So the lies go on: yesterday the Romney/Ryan campaign put out a set of talking points commemorating the sixteenth anniversary of Bill Clinton’s signing of the 1996 welfare reform legislation by continuing to ignore Clinton’s own rebuke of their race-baiting, mendacious ads on the subject and repeating the lies all over again.
But Team Mitt stepped in at least one cow pie in the latest broadside: linking to a 2006 Clinton op-ed ruminating on the lessons of the original debate over welfare reform. Here are some excerpts that I don’t think the Romney campaign really wants anyone to read or think about:
Most Democrats and Republicans wanted to pass welfare legislation shifting the emphasis from dependence to empowerment. Because I had already given 45 states waivers to institute their own reform plans, we had a good idea of what would work. Still, there were philosophical gaps to bridge. The Republicans wanted to require able-bodied people to work, but were opposed to continuing the federal guarantees of food and medical care to their children and to spending enough on education, training, transportation and child care to enable people to go to work in lower-wage jobs without hurting their children…..
The success of welfare reform was bolstered by other anti-poverty initiatives, including the doubling of the earned-income tax credit in 1993 for lower-income workers; the 1997 Balanced Budget Act, which included $3 billion to move long-term welfare recipients and low-income, noncustodial fathers into jobs; the Access to Jobs initiative, which helped communities create innovative transportation services to enable former welfare recipients and other low-income workers to get to their new jobs; and the welfare-to-work tax credit, which provided tax incentives to encourage businesses to hire long-term welfare recipients.
I also signed into law the toughest child-support enforcement in history, doubling collections; an increase in the minimum wage in 1997; a doubling of federal financing for child care, helping parents look after 1.5 million children in 1998; and a near doubling of financing for Head Start programs.
The recent welfare reform amendments, largely Republican-only initiatives, cut back on states’ ability to devise their own programs. They also disallowed hours spent pursuing an education from counting against required weekly work hours. I doubt they will have the positive impact of the original legislation.
***
QUESTIONS TO ANSWER:
(a) Answer these from the welfare reform post:
(i) How many states had already received waivers to institute their own reform plans?
(ii) How much money did the 1997 Balanced Budget Act include for moving long-term welfare recipients and low-income, noncustodial fathers into jobs?
(iii) How many children did the doubled federal child care financing help parents look after in 1998?
(b) Please transcribe the stretch of the welfare reform post from "The success of" through "long-term welfare recipients.".
Rely only on the welfare reform post for what comes next.

SOURCE DATA:
***
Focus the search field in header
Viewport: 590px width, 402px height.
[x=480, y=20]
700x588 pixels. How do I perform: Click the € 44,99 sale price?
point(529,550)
***
SOLVED TASKS:
(a)
(i) 45
(ii) $3 billion
(iii) 1.5 million

(b)
The success of welfare reform was bolstered by other anti-poverty initiatives, including the doubling of the earned-income tax credit in 1993 for lower-income workers; the 1997 Balanced Budget Act, which included $3 billion to move long-term welfare recipients and low-income, noncustodial fathers into jobs; the Access to Jobs initiative, which helped communities create innovative transportation services to enable former welfare recipients and other low-income workers to get to their new jobs; and the welfare-to-work tax credit, which provided tax incentives to encourage businesses to hire long-term welfare recipients.